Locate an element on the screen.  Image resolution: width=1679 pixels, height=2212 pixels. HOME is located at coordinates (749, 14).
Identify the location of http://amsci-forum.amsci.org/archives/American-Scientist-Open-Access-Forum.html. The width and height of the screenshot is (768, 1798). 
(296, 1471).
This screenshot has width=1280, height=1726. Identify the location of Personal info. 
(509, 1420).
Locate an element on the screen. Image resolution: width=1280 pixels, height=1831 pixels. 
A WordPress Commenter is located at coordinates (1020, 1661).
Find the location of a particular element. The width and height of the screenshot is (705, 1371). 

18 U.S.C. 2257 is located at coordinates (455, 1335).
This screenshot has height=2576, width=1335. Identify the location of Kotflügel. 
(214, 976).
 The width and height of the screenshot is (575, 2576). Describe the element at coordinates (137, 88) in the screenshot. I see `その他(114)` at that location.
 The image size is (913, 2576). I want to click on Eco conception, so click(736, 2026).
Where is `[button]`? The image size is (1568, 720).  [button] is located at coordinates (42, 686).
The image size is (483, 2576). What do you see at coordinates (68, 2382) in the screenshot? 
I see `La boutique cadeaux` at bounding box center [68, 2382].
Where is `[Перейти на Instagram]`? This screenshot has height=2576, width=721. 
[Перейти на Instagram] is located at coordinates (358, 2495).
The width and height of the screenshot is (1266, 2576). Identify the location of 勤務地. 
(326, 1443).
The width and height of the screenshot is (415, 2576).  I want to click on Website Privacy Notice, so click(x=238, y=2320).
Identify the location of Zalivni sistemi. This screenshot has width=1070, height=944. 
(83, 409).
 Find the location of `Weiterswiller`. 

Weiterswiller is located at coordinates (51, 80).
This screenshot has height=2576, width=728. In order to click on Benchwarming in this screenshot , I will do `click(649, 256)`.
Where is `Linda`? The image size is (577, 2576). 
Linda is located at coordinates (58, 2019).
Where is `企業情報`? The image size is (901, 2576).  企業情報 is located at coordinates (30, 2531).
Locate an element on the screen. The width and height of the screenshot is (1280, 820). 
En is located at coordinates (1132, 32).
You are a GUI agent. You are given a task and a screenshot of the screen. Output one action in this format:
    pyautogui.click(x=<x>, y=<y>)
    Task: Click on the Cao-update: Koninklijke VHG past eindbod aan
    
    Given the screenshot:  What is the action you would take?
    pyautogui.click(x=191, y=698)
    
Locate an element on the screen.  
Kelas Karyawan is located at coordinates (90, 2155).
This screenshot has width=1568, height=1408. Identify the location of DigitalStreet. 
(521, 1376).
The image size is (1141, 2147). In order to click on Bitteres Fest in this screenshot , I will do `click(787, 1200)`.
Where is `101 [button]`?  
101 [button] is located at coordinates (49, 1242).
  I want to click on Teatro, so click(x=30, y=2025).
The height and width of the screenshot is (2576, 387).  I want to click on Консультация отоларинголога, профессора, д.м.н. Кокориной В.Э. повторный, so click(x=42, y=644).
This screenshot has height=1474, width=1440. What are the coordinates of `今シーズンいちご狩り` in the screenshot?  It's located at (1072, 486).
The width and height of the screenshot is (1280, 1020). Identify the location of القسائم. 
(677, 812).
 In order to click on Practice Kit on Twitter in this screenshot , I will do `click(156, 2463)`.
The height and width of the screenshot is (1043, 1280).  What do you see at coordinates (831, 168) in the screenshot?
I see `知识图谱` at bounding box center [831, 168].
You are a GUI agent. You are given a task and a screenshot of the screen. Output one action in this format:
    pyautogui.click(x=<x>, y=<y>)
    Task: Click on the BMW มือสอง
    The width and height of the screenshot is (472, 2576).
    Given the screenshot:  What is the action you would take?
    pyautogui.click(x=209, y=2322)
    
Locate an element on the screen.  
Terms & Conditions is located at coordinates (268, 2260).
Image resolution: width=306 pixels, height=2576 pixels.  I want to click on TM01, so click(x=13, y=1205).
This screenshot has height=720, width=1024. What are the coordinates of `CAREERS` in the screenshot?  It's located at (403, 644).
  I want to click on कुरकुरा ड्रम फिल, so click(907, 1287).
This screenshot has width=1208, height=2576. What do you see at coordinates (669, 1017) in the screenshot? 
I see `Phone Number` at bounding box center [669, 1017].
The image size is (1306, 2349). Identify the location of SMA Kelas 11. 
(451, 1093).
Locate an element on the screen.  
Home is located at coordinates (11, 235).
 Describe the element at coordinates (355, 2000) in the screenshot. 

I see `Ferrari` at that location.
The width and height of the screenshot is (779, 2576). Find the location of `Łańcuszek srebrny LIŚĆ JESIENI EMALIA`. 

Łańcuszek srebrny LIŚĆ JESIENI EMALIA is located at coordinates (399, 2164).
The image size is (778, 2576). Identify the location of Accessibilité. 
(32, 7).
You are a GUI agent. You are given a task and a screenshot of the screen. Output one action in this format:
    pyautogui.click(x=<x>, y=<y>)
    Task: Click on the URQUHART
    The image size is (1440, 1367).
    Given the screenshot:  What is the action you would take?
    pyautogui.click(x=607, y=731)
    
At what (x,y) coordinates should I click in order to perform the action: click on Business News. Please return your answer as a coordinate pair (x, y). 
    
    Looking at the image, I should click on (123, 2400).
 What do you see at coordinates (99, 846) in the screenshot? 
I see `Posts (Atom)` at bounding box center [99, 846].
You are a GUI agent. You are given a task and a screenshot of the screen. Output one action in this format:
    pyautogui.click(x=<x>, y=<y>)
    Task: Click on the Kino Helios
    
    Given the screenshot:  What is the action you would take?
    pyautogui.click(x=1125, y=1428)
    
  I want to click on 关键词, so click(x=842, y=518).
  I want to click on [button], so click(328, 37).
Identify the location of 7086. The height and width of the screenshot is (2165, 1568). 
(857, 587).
-*-
Aim of the exercise.
Copy the rows verbatim, starting with the first row and going on through the line with "(509, 1420).".

Expected output.
Locate an element on the screen.  Image resolution: width=1679 pixels, height=2212 pixels. HOME is located at coordinates (749, 14).
Identify the location of http://amsci-forum.amsci.org/archives/American-Scientist-Open-Access-Forum.html. The width and height of the screenshot is (768, 1798). 
(296, 1471).
This screenshot has width=1280, height=1726. Identify the location of Personal info. 
(509, 1420).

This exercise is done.